- **Data supplied**
#####

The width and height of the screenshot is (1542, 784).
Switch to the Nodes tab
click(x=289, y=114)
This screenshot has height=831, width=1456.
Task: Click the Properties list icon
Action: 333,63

#####

Report every line of the records that contains the string "height", matching case exactly.

- **Solution to this problem**
The width and height of the screenshot is (1542, 784).
This screenshot has height=831, width=1456.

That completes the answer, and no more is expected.